Problem details: Only the number is needed: how many lines of the records include "output"?

Material for the task:
:::

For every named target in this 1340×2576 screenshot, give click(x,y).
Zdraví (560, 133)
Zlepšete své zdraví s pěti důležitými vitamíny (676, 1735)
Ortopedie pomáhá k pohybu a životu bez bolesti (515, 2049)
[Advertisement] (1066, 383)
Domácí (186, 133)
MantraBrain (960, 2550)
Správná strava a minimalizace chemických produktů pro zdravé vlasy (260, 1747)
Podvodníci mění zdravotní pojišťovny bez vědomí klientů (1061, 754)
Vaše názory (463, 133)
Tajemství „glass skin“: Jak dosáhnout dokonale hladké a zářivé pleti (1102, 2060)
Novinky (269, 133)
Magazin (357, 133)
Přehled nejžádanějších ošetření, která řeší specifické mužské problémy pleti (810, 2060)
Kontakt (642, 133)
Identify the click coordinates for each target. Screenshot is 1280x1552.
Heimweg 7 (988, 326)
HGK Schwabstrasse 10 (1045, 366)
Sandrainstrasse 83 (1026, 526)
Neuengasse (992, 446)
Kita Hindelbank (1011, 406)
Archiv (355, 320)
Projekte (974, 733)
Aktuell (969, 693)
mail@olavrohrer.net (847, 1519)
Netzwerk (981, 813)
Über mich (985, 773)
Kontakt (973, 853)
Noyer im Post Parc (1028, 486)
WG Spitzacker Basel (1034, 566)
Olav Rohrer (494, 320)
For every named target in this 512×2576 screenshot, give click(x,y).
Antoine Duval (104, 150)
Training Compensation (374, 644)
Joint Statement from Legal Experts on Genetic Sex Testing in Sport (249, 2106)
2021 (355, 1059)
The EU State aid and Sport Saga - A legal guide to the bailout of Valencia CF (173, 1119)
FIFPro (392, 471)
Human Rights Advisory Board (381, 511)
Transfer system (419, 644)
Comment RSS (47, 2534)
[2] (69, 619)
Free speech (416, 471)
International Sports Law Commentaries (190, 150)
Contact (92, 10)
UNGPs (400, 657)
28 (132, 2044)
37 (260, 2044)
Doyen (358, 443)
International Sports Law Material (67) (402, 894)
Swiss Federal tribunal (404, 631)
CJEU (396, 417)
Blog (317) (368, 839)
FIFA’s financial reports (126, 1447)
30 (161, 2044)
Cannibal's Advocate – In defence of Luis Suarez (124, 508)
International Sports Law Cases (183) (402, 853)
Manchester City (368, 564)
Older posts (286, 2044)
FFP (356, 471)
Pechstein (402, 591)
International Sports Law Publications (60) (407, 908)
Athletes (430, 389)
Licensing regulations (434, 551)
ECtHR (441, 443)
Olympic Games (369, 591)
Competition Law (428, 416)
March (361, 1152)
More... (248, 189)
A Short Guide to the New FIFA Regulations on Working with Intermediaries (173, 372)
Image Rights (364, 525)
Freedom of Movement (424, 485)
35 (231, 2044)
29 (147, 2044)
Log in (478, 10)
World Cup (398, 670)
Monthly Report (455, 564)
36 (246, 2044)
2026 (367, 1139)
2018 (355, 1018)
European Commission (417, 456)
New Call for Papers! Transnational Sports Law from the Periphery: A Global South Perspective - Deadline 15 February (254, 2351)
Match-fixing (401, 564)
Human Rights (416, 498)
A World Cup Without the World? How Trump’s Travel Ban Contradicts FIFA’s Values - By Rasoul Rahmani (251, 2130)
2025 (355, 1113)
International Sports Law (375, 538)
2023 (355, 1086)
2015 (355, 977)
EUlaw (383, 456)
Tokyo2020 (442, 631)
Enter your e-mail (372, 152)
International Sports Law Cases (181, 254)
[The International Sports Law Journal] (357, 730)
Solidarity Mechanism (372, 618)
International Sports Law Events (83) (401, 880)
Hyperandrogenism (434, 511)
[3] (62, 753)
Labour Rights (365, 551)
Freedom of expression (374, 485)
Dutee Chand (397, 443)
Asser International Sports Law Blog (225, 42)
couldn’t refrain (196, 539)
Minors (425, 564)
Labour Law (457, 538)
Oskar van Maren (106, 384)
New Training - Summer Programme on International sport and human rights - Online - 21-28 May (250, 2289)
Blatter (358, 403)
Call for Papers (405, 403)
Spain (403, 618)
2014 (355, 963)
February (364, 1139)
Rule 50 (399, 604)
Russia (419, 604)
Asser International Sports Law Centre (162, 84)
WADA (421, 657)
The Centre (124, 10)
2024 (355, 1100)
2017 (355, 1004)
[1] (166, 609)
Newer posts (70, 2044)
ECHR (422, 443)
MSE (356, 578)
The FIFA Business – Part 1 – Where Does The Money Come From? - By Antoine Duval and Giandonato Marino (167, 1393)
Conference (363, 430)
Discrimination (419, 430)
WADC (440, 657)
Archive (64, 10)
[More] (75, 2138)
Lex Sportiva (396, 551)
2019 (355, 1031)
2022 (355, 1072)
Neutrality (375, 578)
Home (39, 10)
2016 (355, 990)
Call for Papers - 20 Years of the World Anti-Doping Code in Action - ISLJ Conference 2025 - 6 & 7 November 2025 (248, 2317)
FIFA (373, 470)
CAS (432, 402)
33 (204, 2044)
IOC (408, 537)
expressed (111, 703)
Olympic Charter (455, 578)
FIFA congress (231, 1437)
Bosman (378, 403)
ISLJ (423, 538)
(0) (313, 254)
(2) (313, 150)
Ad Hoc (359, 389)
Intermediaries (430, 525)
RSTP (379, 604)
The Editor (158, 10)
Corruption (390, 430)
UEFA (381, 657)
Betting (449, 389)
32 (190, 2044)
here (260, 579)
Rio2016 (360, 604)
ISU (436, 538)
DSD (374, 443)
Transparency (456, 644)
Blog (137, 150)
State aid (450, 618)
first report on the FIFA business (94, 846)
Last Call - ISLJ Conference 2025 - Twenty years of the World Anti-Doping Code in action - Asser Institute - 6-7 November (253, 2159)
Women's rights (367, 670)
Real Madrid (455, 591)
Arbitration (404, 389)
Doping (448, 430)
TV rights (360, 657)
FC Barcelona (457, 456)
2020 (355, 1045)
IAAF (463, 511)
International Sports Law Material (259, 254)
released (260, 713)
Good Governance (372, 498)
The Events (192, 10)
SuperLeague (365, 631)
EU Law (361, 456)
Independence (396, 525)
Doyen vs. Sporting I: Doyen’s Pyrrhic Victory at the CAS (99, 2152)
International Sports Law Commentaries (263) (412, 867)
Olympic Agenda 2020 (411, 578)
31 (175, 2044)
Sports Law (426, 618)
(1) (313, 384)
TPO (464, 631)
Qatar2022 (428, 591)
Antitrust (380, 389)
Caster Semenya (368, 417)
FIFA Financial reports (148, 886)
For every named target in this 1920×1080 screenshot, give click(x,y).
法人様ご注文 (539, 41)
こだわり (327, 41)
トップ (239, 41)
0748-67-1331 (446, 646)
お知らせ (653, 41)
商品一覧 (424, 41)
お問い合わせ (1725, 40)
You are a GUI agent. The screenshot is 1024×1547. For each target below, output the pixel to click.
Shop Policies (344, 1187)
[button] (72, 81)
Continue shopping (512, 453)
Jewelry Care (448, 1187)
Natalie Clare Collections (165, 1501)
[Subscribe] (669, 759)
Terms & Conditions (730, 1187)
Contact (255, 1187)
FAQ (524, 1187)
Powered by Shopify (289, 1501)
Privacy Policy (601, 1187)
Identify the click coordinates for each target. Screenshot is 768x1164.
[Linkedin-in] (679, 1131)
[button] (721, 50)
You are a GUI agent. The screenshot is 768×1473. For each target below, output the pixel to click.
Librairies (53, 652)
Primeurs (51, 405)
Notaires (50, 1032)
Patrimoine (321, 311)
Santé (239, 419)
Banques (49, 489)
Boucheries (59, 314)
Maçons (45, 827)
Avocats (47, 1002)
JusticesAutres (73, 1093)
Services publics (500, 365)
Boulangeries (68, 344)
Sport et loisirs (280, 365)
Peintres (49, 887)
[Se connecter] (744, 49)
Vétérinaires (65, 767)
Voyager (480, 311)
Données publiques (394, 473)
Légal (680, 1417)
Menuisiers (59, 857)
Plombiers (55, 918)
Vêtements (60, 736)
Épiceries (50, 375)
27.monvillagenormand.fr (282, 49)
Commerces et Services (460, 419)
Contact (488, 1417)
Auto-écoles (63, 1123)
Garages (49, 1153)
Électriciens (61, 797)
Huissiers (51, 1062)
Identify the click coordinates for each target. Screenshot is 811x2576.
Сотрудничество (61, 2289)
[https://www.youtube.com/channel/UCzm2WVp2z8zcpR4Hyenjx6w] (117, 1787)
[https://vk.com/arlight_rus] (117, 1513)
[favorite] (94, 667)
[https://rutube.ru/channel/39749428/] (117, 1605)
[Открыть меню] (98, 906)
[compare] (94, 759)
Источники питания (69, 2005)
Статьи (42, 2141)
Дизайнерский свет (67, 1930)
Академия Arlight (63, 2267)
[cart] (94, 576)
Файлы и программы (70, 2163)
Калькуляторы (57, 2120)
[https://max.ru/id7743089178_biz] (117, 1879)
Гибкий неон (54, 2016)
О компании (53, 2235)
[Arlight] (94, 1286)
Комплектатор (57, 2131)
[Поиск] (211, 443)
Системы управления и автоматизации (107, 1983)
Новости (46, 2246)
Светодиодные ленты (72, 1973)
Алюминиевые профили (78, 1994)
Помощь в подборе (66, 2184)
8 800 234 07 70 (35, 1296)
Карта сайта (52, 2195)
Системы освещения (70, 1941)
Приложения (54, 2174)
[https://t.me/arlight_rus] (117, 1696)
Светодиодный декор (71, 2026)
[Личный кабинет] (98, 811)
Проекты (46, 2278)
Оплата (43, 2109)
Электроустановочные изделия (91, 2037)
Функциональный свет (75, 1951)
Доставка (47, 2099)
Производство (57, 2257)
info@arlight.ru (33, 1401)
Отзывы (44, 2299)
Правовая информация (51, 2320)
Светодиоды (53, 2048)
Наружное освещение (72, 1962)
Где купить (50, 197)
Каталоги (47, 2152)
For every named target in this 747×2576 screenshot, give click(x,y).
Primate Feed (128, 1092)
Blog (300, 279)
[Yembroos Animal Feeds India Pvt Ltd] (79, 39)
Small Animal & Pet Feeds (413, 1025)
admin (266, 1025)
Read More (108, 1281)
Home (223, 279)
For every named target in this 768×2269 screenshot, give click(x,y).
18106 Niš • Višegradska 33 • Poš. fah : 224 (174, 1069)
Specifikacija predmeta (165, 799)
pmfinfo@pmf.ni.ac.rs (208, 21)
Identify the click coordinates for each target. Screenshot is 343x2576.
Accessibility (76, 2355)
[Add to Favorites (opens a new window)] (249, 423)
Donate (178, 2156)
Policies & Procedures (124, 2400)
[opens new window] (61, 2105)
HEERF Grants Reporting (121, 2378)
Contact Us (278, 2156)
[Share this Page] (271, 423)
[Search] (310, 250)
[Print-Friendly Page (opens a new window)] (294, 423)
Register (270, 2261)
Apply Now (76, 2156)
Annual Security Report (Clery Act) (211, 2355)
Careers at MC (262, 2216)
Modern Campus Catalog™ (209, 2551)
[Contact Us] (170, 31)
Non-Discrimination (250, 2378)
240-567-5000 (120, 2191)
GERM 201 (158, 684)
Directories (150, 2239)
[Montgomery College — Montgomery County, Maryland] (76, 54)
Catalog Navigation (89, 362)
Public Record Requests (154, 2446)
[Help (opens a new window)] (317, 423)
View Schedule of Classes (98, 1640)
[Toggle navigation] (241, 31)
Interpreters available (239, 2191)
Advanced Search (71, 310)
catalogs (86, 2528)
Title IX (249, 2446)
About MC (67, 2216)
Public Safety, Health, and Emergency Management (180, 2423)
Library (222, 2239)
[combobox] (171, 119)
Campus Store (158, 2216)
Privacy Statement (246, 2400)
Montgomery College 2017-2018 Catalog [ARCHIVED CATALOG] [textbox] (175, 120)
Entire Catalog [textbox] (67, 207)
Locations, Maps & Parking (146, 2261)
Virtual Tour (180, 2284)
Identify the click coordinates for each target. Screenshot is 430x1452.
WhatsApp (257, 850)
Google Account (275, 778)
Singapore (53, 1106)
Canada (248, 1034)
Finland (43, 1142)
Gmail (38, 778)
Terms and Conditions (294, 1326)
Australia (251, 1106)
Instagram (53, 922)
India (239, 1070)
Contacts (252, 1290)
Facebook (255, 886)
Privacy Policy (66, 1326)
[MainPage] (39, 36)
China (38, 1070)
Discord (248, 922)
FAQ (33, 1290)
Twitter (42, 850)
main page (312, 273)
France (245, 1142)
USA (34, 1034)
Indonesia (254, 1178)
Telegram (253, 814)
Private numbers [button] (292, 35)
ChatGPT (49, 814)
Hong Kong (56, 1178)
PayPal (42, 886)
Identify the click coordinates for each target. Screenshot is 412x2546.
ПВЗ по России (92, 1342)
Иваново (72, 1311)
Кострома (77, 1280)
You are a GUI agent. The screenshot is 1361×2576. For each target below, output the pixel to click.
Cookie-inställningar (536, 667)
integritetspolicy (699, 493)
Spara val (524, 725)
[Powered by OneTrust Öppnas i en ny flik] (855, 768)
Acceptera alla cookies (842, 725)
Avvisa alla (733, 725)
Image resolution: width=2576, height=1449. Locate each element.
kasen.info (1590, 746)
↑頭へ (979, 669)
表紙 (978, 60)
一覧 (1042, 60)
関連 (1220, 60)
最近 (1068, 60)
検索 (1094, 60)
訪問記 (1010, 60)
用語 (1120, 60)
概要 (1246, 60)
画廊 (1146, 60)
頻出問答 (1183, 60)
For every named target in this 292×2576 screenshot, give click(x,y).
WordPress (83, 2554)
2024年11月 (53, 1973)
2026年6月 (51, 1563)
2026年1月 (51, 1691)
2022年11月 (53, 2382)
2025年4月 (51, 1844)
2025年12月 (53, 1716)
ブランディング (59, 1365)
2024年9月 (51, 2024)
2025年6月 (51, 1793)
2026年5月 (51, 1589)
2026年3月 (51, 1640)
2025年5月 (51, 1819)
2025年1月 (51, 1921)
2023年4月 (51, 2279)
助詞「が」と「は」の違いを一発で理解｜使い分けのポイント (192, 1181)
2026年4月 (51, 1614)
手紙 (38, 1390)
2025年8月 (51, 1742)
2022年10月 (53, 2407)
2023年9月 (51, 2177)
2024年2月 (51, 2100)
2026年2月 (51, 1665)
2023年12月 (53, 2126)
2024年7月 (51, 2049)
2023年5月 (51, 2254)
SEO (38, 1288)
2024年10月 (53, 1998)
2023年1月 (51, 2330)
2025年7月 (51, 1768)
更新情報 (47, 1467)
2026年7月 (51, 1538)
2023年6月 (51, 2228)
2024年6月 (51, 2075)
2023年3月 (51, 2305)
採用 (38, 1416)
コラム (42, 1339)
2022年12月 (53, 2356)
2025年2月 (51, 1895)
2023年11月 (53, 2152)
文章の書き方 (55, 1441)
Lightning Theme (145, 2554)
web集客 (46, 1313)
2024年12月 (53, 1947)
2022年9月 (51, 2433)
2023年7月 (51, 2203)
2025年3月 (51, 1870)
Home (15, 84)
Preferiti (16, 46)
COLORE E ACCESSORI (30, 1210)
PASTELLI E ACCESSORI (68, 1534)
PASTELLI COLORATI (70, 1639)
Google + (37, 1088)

:::

Answer section: 3